QuoteIf poverty, gender and region don't draw white people into extremism, what does? One factor is size of community: Americans who live in cities of 50,000 or more overwhelmingly voted for Ms. Clinton, by a margin of 59 to 35 per cent. But "small city or rural" residents voted for Mr. Trump by almost the same margin (62 to 34), with the suburbs almost equally split between the two. And the other big predictor, as the scholars noted, was education: White people without post-secondary education voted for Mr. Trump to a huge degree (70 per cent to 30); he also got the most votes from white people with degrees, but only by 4 per cent. And military service is a big predictor: Six veterans and soldiers in every 10 voted Trump (but this has always been true for Republicans).

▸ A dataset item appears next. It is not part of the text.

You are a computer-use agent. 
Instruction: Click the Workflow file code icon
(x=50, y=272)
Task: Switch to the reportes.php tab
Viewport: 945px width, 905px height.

QuoteIndeed, one of the strongest indicators of Trump support (and support for far-right movements elsewhere) is a belief that things were better in the past. A much-discussed survey by the Public Religion Research Institute (PRRI) found that 72 per cent of Trump voters felt that life and culture had been better in the 1950s – a time before civil rights and racial equality. Conversely, 70 per cent of Clinton voters felt things had improved since then. Those results were borne out on election night: Exit polls showed that 90 per cent of Clinton voters felt the country had gone in "generally the right direction"; only 8 per cent of Trump voters did.

There's a theme here.
Nine naked Men just walking down the road will cause a heap of trouble for all concerned.